March 18, 2016 2:23 am
My father of blessed memory taught me the concept of Rebbe gelt, a Yiddish expression meaning...Learning money. It means money you spend to learn a valuable lesson. Money well spent. This is the school of hard knocks, you lost money but you really did not lose it, you spent it to learn a valuable lesson.
There is also money that you "lost" by keeping your word. This too is money wisely invested. All great businessmen know that publicity costs money. Avoiding bad publicity also costs money, but it is well spent. Going back on your word will be a very costly lesson. You might make money in the short run but you will lose it in the long run.
For example a Krav Maga instructor books a seminar. Later on he receives a better offer, more money, more potential. If he backs out of the first deal his word is now worthless. Why should anyone book him if he can back out at the last minute if a "better" offer comes along.
It works the other way as well. A host books an instructor, but then he realizes that he may not make enough money. Or the instructor shows up, gives the seminar, but not enough people show up. The host is out the money. That is rebbe gelt, you must pay it. You pay and you learn from your mistake. You must honor the deal. Sometimes to keep your word you must dip into your own pocket.

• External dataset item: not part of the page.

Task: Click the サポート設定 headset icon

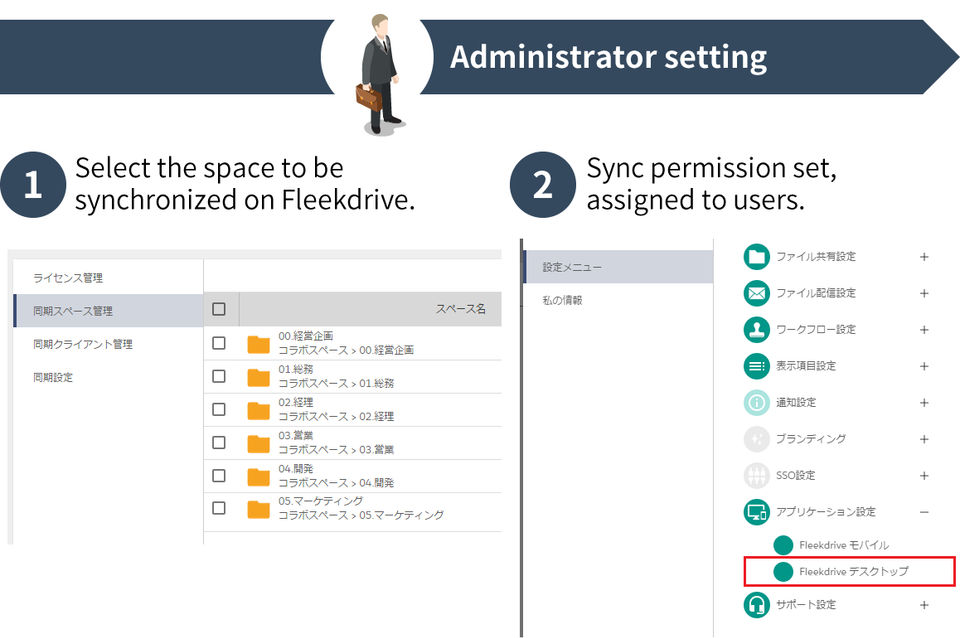Action: coord(757,605)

A young Donald Trump learned these lessons early on. He had a verbal agreement with the owner of Tiffany, a fine older gentleman. However there was no legal contract. Trump was worried. He tried to push the owner of Tiffany's into a binding legal contract. The old man was deeply insulted. I shook your hand! what more do you need?

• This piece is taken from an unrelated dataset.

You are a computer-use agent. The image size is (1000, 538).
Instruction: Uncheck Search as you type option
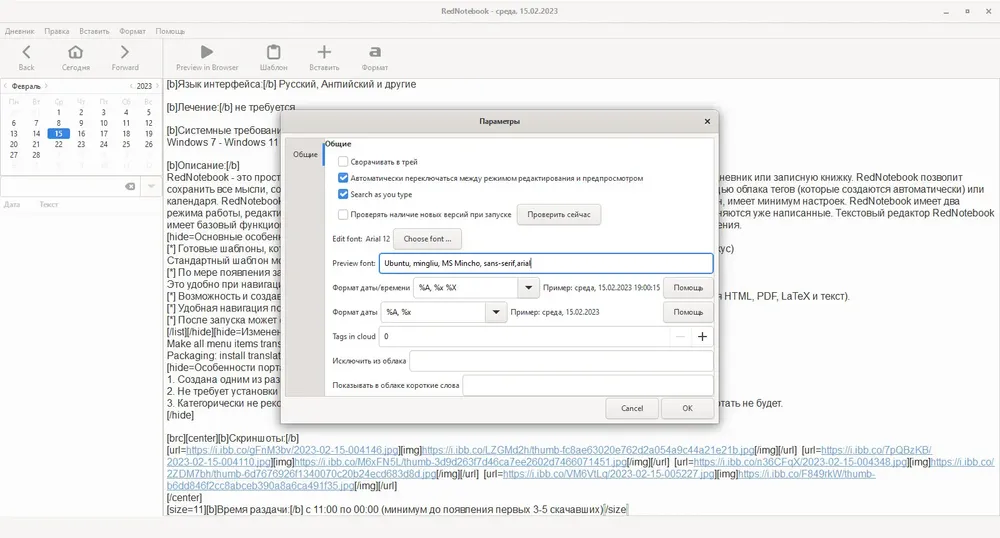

Soon Trump learned that among truly honorable people a word is a word and a handshake is a binding agreement. Violate these rules and you are nothing but a scoundrel.

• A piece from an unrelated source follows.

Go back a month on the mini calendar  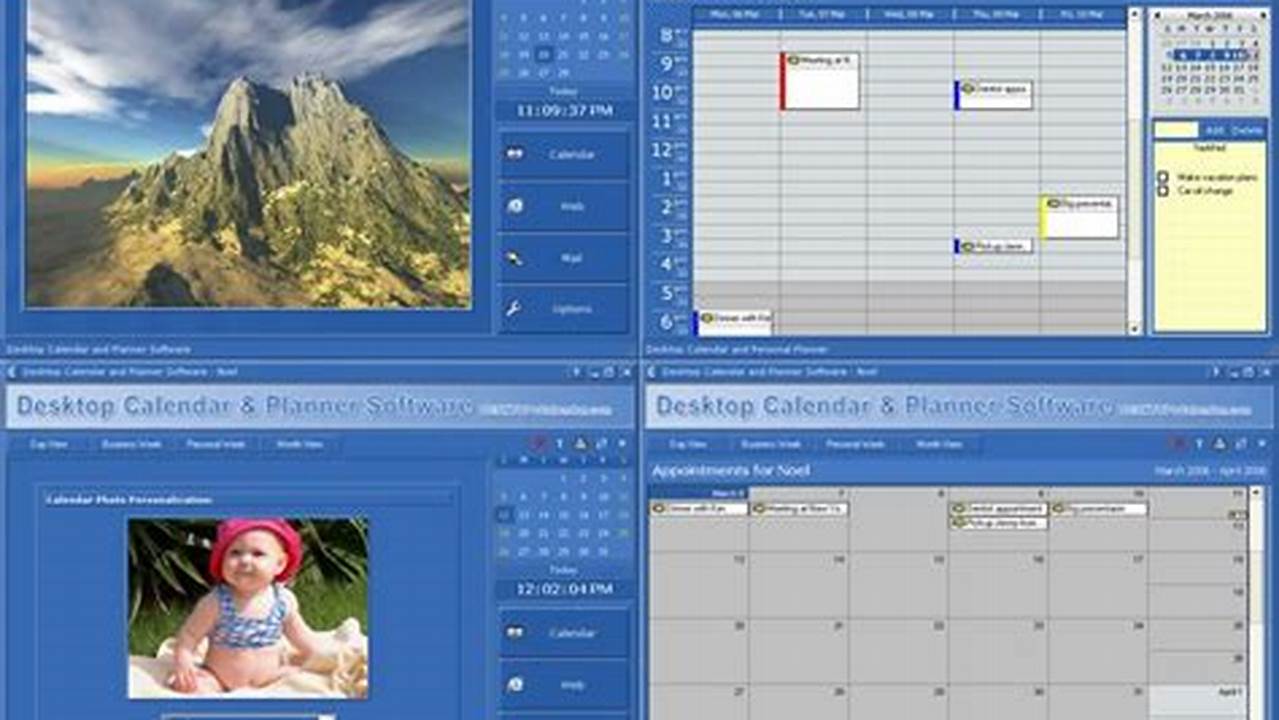tap(1157, 16)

Honesty is not only an honorable way of life but it is also sound business practice. You do not need lawyers to close a deal, your word is trusted.
Years ago I had an interesting experience that I feel compelled to share, and I apologize for my "arrogance". I had read a letter to the editor about a certain Zionist meeting that was to take place. I was surprised that I was not invited and I called my friend Eldad who was in charge.
He said, "How did you know about this? We have not finalized any details yet and have not announced anything!" Eldad was convinced that a friend had told me about this and I was pulling some sort of prank. He said there is no way that it appeared in the newspaper. And then, a few minutes later, he called me back.
"Moshe, what you are saying is true, I know it now for a fact."
But how did he know this? Did he see the letter himself? No, he did not. He did not have any new information at all. But he said the following; "Moshe, if you say you saw it in the paper, then it is was in the paper, you are incapable of lying."
I still remember those words. When your word is honest, people do business with you differently. When people say about you "his word is money in the bank" you will have a much easier time conducting business. Such a man can be trusted. Honesty is good business practice.